Sunday, May 20, 2012

Medicate, educate and incarcerate.

Last December, I did a post called Have Grandchildren? Give their parents this book! I implored you to read Thomas Friedman's new book titled That Used to be Us: How America Fell Behind in the World It Invented and How We Can Come Back. If you didn't have time to read the book, I said, at least invest an hour in watching the video of Friedman discussing his book (which is part of the blog post). If I had one hour with the attention of the president and congress, this is the video I would show them.


Friedman wrote an earlier book in 2005 titled The World is Flat. On his book tour for his latest book, he likes to talk about what's happened between 2005 and now: "When I wrote The World is Flat, Facebook didn't exist, twitter was a sound, the cloud was in the sky, 4G was a parking place, applications were what you sent to colleges and Skype, for most people, was a typo. That's how much the world has changed in just a few years."


Friedman wrote a column in today's NY Times titled "Do you want the good news first?" He writes about the tremendous amount of innovation happening today in America: "Facebook, which didn’t exist nine years ago, just went public at a valuation of nearly $105 billion — two weeks after buying a company for $1 billion, Instagram, which didn’t exist 18 months ago." He speaks of other innovation leaders, naming "Amazon, Facebook, Microsoft, Google, Apple, LinkedIn, Zynga and Twitter...all headquartered in America." Then he spells out the problem.


"...we’re leaving an era of some 50 years’ duration in which to be a president, a governor, a mayor or a college president was, on balance, to give things away to people; and we’re entering an era — no one knows for how long — in which to be a president, a governor, a mayor or a college president will be, on balance, to take things away from people. And if we don’t make this transition in a really smart way — by saying, “Here are the things that made us great, that spawned all these dynamic companies” — and make sure that we’re preserving as much of that as we can, this trend will not spread as it should. Maybe we could grow as a country without a plan. But we dare not cut without a plan. We can really do damage. I can lose weight quickly if I cut off both arms, but it will surely reduce my job prospects." [Emphasis mine.]


"What we must preserve is that magic combination of cutting-edge higher education, government-funded research and immigration of high-I.Q. risk-takers. They are, in combination, America’s golden goose, laying all these eggs in Seattle and Silicon Valley. China has it easy right now. It just needs to do the jobs that we have already invented, just more cheaply. America has to invent the new jobs — and that requires preserving the goose." [Emphasis mine.]

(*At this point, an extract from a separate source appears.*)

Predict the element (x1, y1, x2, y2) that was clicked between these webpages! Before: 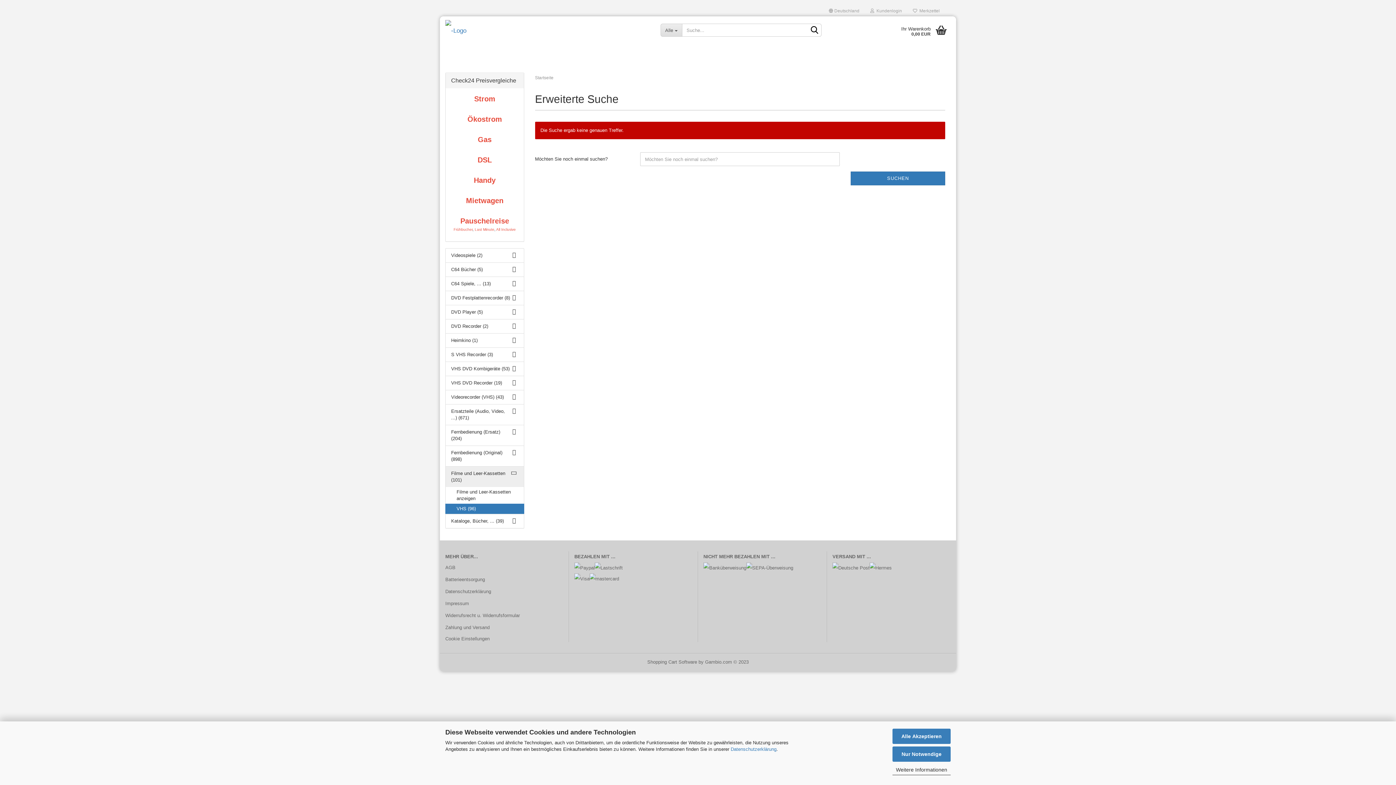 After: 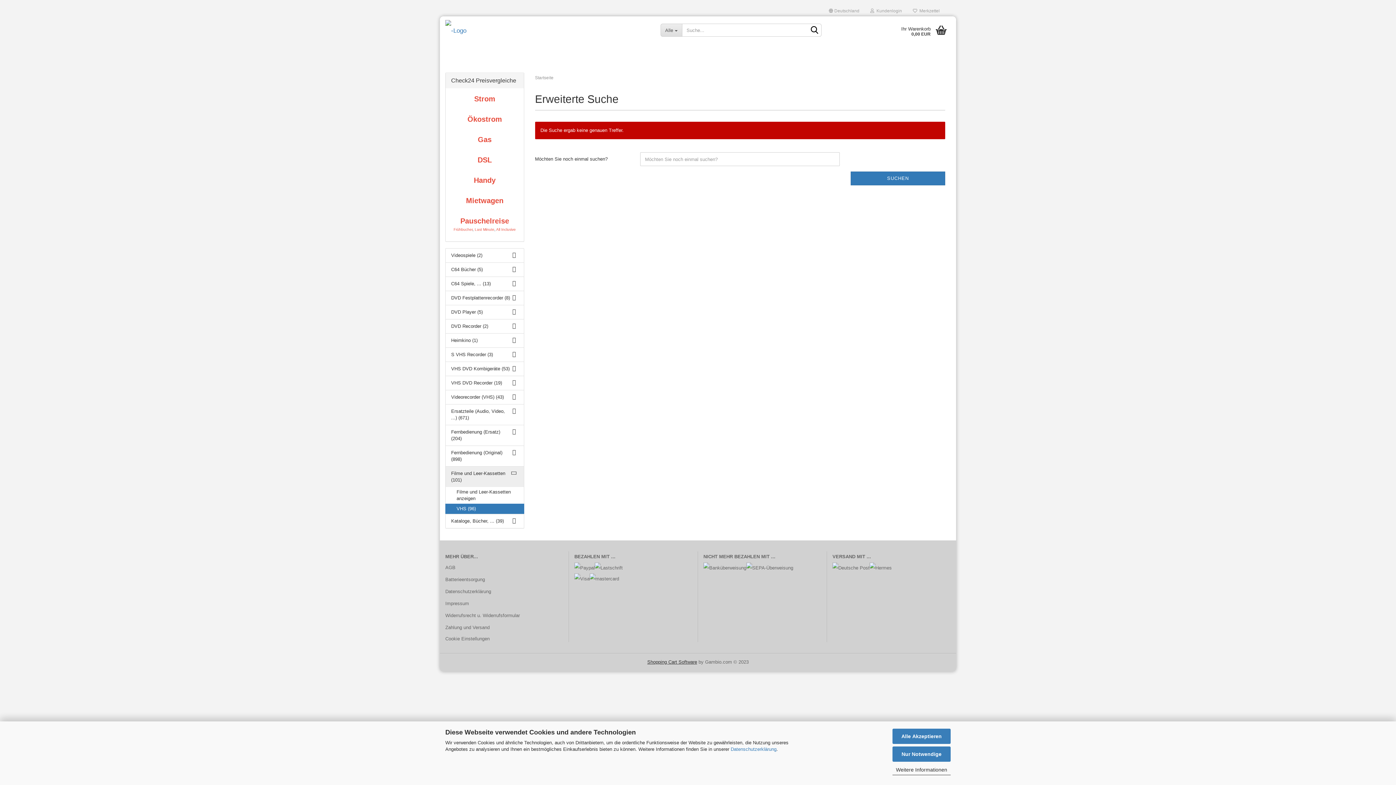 Action: label: Shopping Cart Software bbox: (647, 659, 697, 665)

"It is terrifying to see how budget-cutting in California is slowly reducing what was once one of the crown jewels of American education — the University of California system — to a shadow of its old self. And I fear the cutting is just beginning. As one community leader in Seattle remarked to me, governments basically do three things: “Medicate, educate and incarcerate.” And various federal and state mandates outlaw cuts in medicating and incarcerating, so much of the money is coming out of educating..... A new report just found that federal investment in biomedical research through the National Institutes of Health has decreased almost every year since 2003." [Emphasis mine]


"This is not a call to ignore the hard budget choices we have to make. It’s a call to make sure that we give education, immigration and research their proper place in the discussion....As I've said, nations that don’t invest in the future tend not to do well there." [Emphasis mine.]